20. November 2008

Agrarpolitik gegen ostdeutsche Landwirtschaft

„Dieser Vorstoß richtet sich erneut vor allem gegen die ostdeutsche Landwirtschaft mit ihrer strukturellen Ausrichtung. Statt eine zukunftsfähige moderne Agrarstruktur zu befördern, werden effiziente und leistungsfähige Agrarunternehmen zusätzlich zur Kasse gebeten und ihre Wettbewerbschance eingeschränkt.
 
Hintergrund ist die kritikwürdige Verfahrensweise der EU, landwirtschaftlichen Unternehmen mit zunehmender Größe weniger Direktbeihilfen zukommen zulassen.

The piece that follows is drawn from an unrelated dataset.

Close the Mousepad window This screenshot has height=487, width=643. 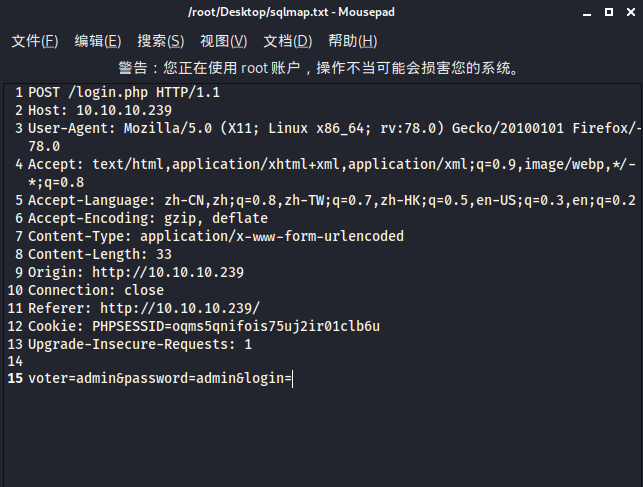pyautogui.click(x=631, y=12)
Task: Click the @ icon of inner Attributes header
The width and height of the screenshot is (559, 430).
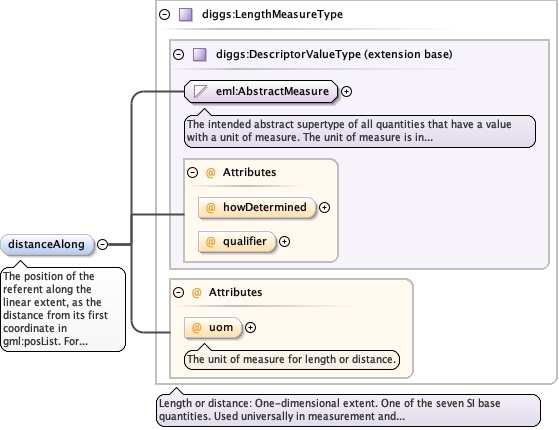Action: coord(211,173)
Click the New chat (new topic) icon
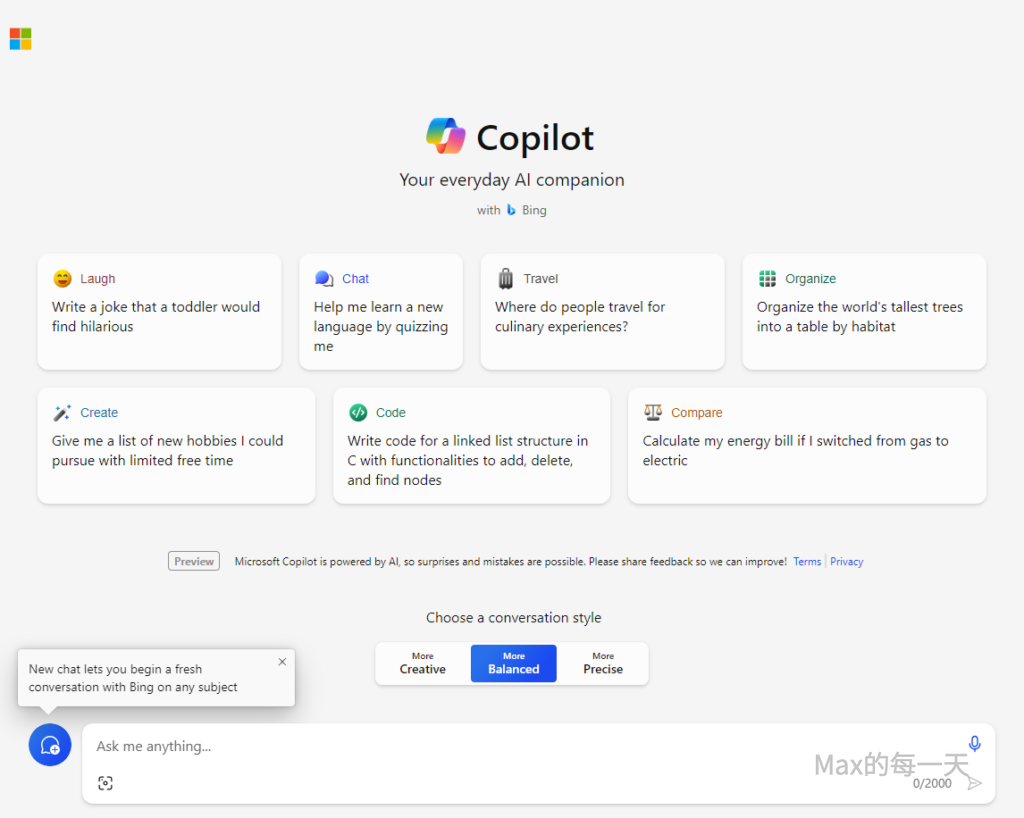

Die Bauern in Sachsen-Anhalt müssen jetzt davon von ausgehen, dass von den bundesweiten 225 Mio. Euro Kürzungen mit größter Wahrscheinlichkeit etwa  20 Mio. Euro zu ihren Lasten gehen werden.
 
Es liegt auf der Hand, dass unter diesen Bedingungen die Landwirte im Osten die Hauptlast des Europakompromisses tragen. Da hilft ihnen auch das seichte Argument nicht weiter, dass frühere Vorstellungen weitaus höhere Kürzungen vorgesehen haben.
Eine so ausgerichtete EU-Agrarpolitik beschädigt nicht nur ein weiteres Mal das Vertrauen in die  Politik, sondern sie gefährdet die wirtschaftliche Entwicklung und Arbeitsplätze im ländlichen Raum.